Grinnell’s two-year-old policy, which is similar to the hotly debated one just adopted in California, requires students to gain “affirmative consent” from partners in all sexual interactions. The goal is to stop sexual assault and create a common understanding of what constitutes consensual sexual contact.

“The common misconception of affirmative consent is that you are stopping before you do something and looking at your partner, and they will have a placard saying, ‘Yes, keep going,’ or ‘No, don’t,’” Mr. Anderson, a junior, says he told students during freshman orientation. “But that’s really not how it works.”

How it works is usually more subtle, says Mr.

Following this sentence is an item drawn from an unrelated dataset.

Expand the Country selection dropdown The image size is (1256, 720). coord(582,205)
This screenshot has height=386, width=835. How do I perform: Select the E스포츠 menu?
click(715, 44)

Anderson, who is a catcher on the college’s baseball team and a member of a new college task force aimed at preventing sexual misconduct and substance abuse. It can include gauging a partner’s enthusiasm by making eye contact and gaining a nod—as opposed to an uncomfortable pause or an ambivalent “I guess so"—when you ask someone if he or she would like to engage in a certain sexual behavior.

“We say, If you are worried about this, you may want to practice,” says Mr. Anderson. At orientation, he suggested that freshmen pair up with a friend and role-play situations in which they asked for, and gave, affirmative consent. Or, he advised, they could talk to themselves in front of a mirror. “Going over common phrases you might use,” he says, “can help you be more comfortable.”

Teaching students how to make sure they and their partners are on the same page during sex so that encounters don’t lead to charges of assault is sensitive and tricky. Students, like most people, aren’t used to being told so explicitly what to do in the privacy of their own bedrooms. But guiding them is a role colleges find themselves playing as they are responsible for both preventing sexual assault and for handling reports of sexual misconduct.

At Grinnell, most students seem to accept the college’s involvement in what many consider a very personal matter.

A student had a blue ribbon painted on her face to raise awareness of sexual assault.

Patrick Fallon, Bloomberg via Getty Images

Defining Sexual Consent

“The general consensus is enthusiasm for the policy,” says Mr. Anderson, who was a freshman in 2012, when the college’s Student Government Association voted to approve it.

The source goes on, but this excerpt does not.